> Görevleriniz
A – Avcılıkta örgütlenme yazısına göre ülkemizdeki sivil toplum örgütlerinin neden otoritenin kontrolünde ve sözde demokrasinin figüranları durumunda olduğunu bir ile üç cümleyle açıklayın.
B – Avcılıkta örgütlenme üzerine yazıyı kaldığı yerden sürdürün.

> Belge bölümü
____________________
AVCILIKTA TEMSİL VE ÖRGÜTMENME SORUNU İÇİN YENİ YAKLAŞIM
"Avcılıkta Örgütlenme Sorunu ve Federasyonlar" başlıklı yazımda belirli saptamalarda bulunmuştum. Bu yazımla ilgili birçok e mail aldım. Özetle deniyordu ki; "çözüm sensin ve demokrasi" diyorsunuz da bunu bir açın ne yapılmalı?
Avcılık için yeni yaklaşımları ortaya koymadan önce bazı yeni saptamalarda bulunmak isterim.
Kısaca özetlemek gerekirse Cumhuriyetin kurulmasından bugüne; ülkemizde sivil toplum örgütlerinin büyük bir kısmı toplumsal ihtiyaçtan çok, demokratik toplumda olması gereken kurumlar olarak bizzat devletin zorlamasıyla oluşturulmuştur. Bu yüzden, bu kurumlar otoritenin kontrolünde, siyasetten uzak, temsil ettiği gurubun sorunlarına çözüm üretmekten çok, sözde demokrasinin, figüranları durumundalar. Cumhuriyetin kurulmasından bugüne toplumsal değişimlerde yaşanan sıkıntılar, doğal toplumsal evrim süreçlerinden çok, tasarlanan topluma çeşitli nedenlerden dönüşememe veya direnç göstermedir. Toplum her alanda bir dayatma içindedir. Toplumun yaşantısını etkileyecek kararlar hep toplumun inisiyatifi dışında alınmıştır. Sonuçta birçok alanda görüldüğü gibi toplum ne model alınan batılı toplumlar gibi olabilmiş, nede eskisi gibi kalabilmiştir.
____________________
> Veriler
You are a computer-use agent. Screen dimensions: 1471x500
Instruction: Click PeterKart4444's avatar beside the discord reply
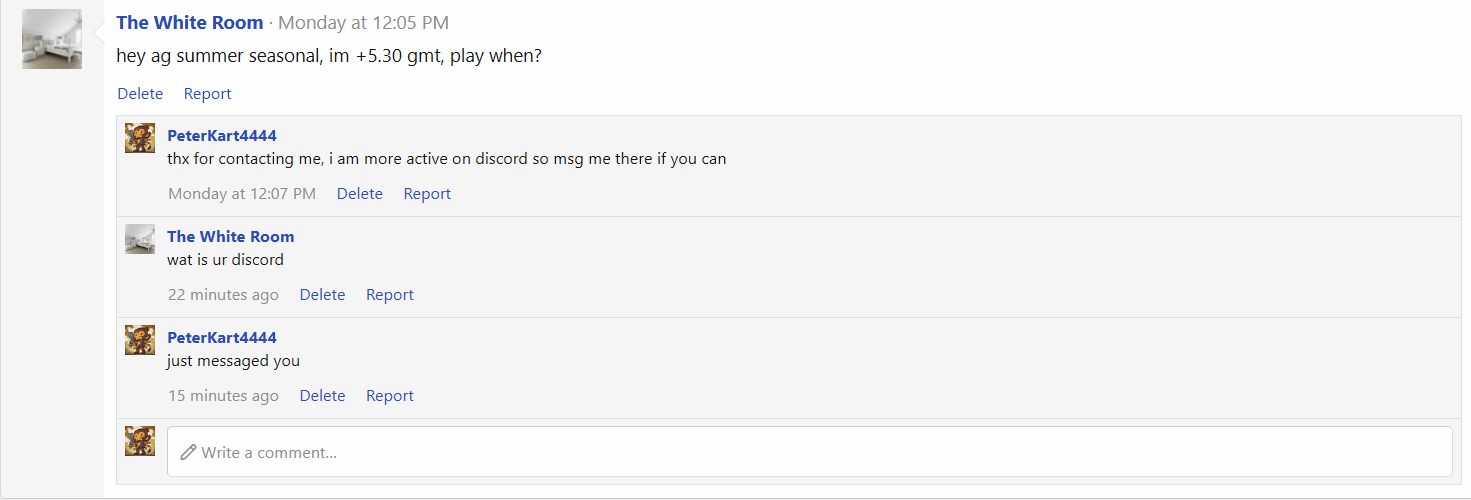[140, 138]
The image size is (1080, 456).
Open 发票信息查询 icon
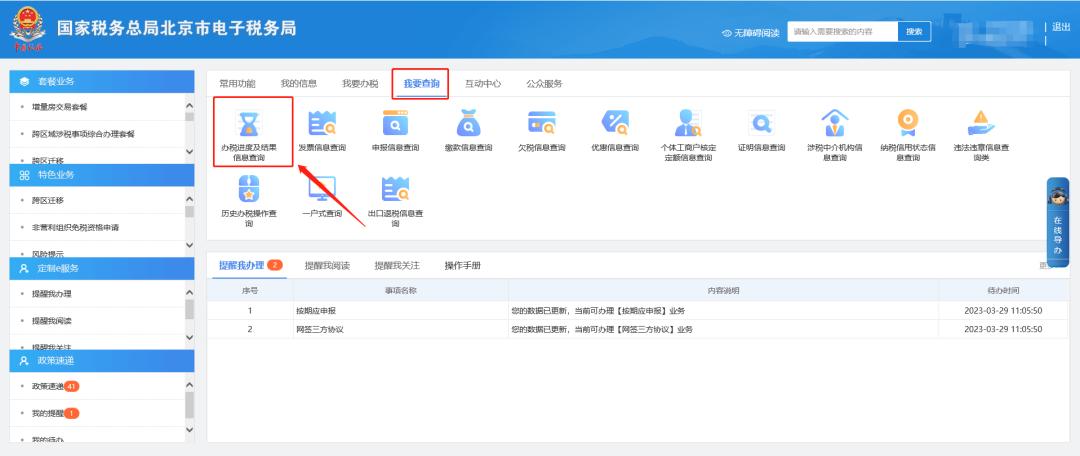(x=322, y=124)
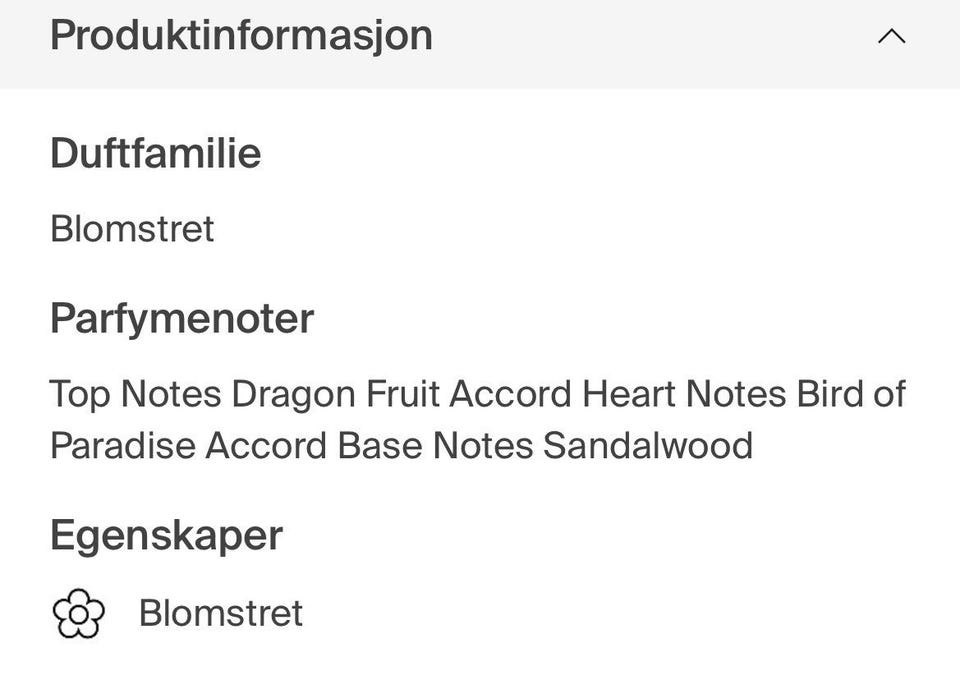Click the Egenskaper heading
This screenshot has height=680, width=960.
(x=167, y=536)
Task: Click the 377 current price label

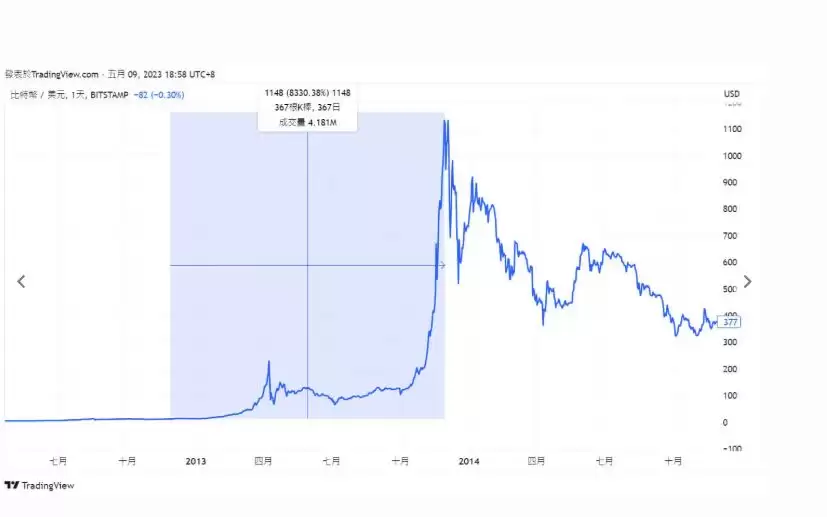Action: coord(731,322)
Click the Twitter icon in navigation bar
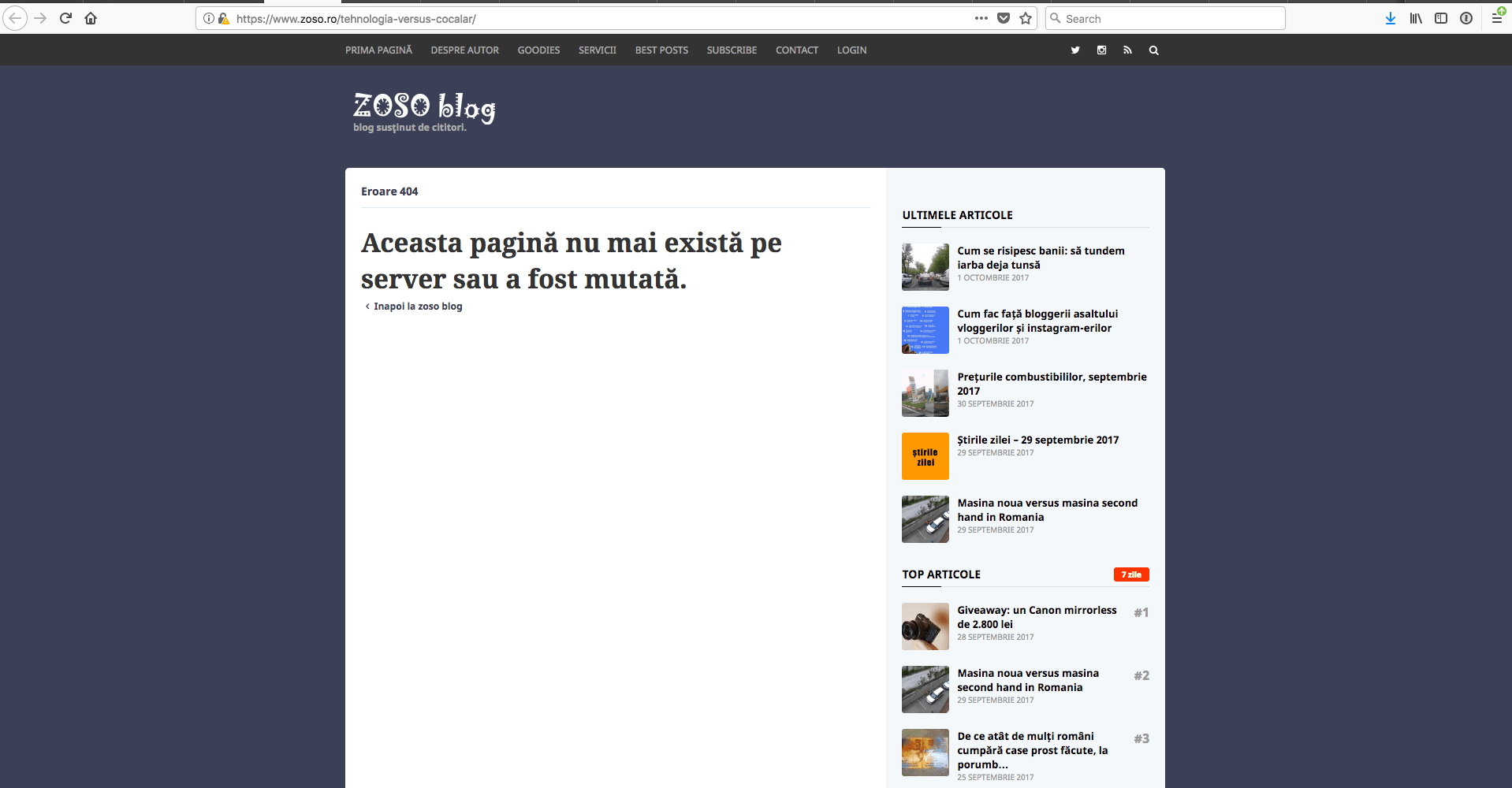1512x788 pixels. click(1074, 50)
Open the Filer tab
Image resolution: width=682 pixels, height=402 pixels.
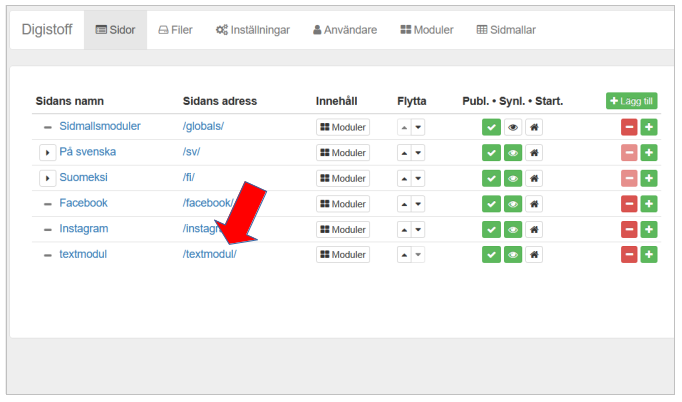175,30
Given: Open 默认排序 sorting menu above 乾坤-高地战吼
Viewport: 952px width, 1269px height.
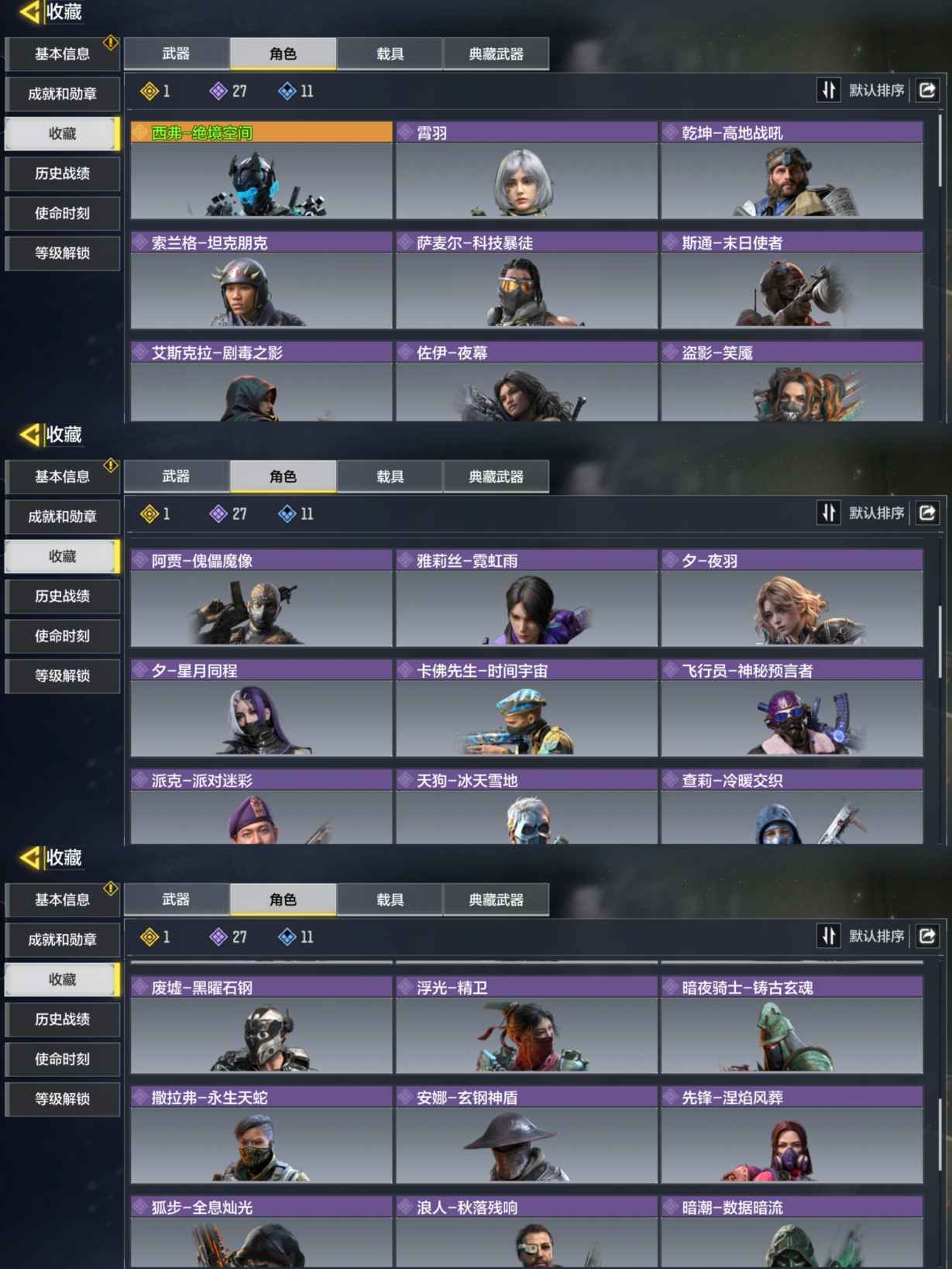Looking at the screenshot, I should pyautogui.click(x=876, y=91).
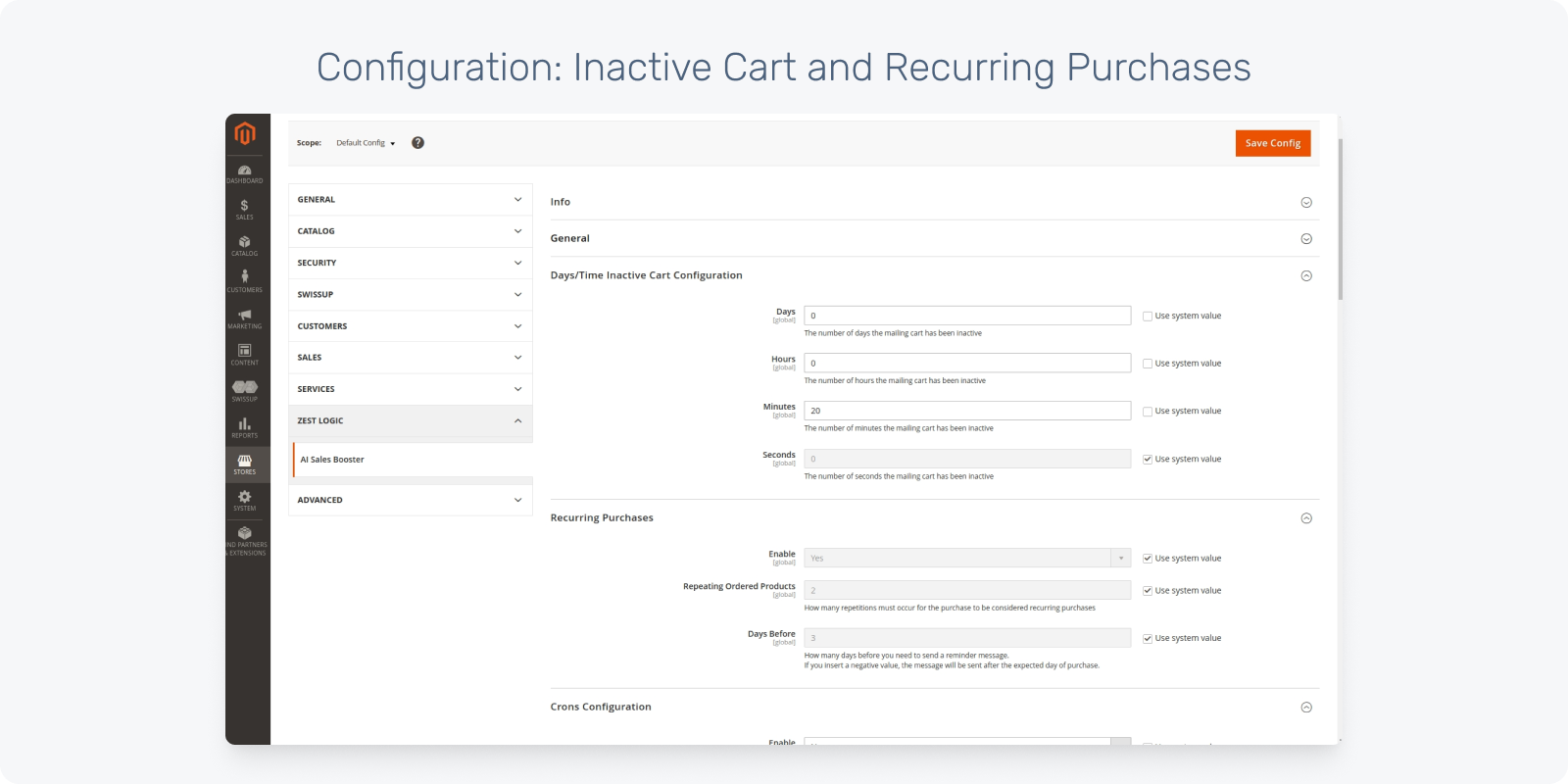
____________________
> Çözülen Görevler
A – Yazıya göre bu örgütlerin büyük kısmı, Cumhuriyetin kurulmasından bu yana toplumsal bir ihtiyaçtan doğmamıştır. Demokratik bir toplumda bulunması gereken kurumlar olarak bizzat devletin zorlamasıyla oluşturulmuşlardır. Bu yüzden temsil ettikleri grubun sorunlarına çözüm üretmek yerine otoritenin kontrolünde ve siyasetten uzak kalmışlardır.

B –
Avcılık ve avcılık kurumları doğal olarak bu sürecin bir sonucudur.
Bir düşünün yasal bir milyon avcı sayısı bir anda 45 binlere düştü.
Nedeni sizce nedir?
Avlanmaktan mı vazgeçtiler?
Hiç sanman.
Nedeni bence gayet açık;
Avcılığın içine bulunduğu bugün kü durum; Yoksulluğa son vereceğini söyleyerek iktidar olan hükümetin yaptığı uygulamanın sonuçlarıdır.
Devletin topladığı gelirlerin %80 e yakını dolaylı ve ücretli çalışanların ödediği vergiler. % 20 gibi bir kısmını da saygın iş adamlarımız, tüccarlarımız, serbest meslek erbaplarımız ve esnaflarımız ödüyor. Gazeteler 1 milyon kişinin açlık, 29 milyon kişinin yoksulluk sınırında yaşadığı yazıyor.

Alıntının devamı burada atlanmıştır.